THE TASK - When a line in the material contains the word "computer", copy it.

- - - - -

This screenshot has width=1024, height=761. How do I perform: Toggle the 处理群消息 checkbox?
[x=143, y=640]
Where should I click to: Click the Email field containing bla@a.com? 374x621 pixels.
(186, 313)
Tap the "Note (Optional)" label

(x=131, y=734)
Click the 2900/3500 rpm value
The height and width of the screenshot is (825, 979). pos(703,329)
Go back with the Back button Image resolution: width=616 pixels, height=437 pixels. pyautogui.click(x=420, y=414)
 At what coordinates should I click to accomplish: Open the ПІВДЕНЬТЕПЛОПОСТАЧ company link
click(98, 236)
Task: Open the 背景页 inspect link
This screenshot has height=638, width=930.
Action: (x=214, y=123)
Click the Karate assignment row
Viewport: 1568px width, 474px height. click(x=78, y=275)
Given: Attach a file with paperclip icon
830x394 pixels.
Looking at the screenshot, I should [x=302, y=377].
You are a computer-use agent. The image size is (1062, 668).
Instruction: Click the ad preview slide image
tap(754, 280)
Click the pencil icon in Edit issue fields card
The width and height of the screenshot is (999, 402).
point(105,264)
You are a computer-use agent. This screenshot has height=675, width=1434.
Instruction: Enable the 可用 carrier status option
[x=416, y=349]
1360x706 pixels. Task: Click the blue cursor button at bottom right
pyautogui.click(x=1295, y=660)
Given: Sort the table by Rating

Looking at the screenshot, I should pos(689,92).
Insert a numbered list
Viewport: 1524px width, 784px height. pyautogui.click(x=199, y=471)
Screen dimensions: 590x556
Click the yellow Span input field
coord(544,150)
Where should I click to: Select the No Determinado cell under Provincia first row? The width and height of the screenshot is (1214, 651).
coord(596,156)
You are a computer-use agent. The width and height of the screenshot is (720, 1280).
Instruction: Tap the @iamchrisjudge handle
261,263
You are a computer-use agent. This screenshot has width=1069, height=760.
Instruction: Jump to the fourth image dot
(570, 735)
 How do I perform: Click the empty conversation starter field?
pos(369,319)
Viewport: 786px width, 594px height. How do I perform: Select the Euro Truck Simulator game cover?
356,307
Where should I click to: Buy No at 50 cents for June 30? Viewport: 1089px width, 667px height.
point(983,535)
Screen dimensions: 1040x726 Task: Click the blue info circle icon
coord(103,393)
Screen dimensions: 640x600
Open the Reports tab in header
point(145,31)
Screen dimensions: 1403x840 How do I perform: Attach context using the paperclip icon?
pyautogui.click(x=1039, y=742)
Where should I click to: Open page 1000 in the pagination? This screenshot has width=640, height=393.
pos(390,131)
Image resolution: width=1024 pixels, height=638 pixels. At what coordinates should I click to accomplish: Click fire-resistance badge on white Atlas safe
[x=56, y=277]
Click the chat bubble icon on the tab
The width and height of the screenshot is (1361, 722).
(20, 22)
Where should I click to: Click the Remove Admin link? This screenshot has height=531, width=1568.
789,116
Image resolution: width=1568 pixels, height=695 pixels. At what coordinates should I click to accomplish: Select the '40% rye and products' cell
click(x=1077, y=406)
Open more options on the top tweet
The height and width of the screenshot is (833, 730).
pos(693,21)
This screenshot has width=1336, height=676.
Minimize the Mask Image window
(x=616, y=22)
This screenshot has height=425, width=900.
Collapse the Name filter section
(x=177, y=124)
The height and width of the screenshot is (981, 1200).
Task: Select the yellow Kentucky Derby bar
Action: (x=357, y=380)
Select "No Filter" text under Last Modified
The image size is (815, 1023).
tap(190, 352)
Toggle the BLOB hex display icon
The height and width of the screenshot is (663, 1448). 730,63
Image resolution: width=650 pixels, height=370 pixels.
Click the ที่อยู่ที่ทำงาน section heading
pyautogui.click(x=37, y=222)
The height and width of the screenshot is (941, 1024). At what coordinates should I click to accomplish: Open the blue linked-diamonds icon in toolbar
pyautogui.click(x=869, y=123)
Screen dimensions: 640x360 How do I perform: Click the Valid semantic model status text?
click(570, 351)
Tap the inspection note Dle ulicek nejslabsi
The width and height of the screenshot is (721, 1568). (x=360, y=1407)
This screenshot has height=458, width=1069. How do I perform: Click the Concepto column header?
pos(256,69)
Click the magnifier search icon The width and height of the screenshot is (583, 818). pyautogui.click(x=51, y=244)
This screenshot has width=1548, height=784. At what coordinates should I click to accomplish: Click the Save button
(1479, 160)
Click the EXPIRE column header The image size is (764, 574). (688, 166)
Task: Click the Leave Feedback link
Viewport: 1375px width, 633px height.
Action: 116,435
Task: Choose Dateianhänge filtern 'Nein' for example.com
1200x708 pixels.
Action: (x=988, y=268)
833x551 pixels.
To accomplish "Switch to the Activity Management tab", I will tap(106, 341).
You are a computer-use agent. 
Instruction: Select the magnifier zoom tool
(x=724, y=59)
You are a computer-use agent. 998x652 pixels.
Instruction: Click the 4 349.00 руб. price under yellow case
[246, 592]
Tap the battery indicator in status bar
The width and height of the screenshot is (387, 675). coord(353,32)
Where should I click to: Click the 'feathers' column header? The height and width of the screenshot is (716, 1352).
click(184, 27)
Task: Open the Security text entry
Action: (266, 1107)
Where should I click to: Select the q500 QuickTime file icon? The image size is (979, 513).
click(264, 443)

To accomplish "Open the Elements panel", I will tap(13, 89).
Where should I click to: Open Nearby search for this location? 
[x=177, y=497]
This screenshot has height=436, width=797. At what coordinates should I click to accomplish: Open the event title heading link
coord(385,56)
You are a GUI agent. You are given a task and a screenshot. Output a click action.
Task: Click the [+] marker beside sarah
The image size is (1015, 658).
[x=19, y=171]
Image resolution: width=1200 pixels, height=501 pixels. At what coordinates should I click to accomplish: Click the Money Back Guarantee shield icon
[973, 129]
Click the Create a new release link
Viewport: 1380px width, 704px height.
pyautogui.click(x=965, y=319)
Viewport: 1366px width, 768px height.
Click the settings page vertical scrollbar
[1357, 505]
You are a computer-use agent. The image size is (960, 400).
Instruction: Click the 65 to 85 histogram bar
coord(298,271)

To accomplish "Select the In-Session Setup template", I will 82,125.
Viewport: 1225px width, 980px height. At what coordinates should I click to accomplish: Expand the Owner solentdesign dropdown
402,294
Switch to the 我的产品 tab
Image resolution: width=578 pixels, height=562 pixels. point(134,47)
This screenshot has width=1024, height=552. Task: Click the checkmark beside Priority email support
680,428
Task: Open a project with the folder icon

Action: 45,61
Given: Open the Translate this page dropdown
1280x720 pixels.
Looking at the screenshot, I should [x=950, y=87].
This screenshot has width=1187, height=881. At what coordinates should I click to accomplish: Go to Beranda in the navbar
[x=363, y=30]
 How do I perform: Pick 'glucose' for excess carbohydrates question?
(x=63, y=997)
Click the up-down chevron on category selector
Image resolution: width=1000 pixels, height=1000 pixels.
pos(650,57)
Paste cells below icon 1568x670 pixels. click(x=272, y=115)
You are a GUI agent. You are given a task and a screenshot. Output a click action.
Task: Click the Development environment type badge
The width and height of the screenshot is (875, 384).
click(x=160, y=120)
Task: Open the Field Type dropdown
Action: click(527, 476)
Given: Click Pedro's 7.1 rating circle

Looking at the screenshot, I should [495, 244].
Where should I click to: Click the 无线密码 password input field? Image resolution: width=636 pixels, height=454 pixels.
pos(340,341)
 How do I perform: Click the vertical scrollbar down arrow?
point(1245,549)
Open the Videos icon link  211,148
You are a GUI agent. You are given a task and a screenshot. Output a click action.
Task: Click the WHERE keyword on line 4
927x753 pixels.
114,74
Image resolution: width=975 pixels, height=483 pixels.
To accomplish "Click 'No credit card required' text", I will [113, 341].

- - - - -

RESULT BELOW -
You are a computer-use agent. The image size is (1062, 668).
You are a computer-use agent. This screenshot has height=675, width=1434.
You are a computer-use agent. The width and height of the screenshot is (720, 1280).
You are a computer-use agent. This screenshot has width=1069, height=760.
You are a computer-use agent. 
You are a computer-use agent. 998x652 pixels.
You are a computer-use agent. The image size is (960, 400).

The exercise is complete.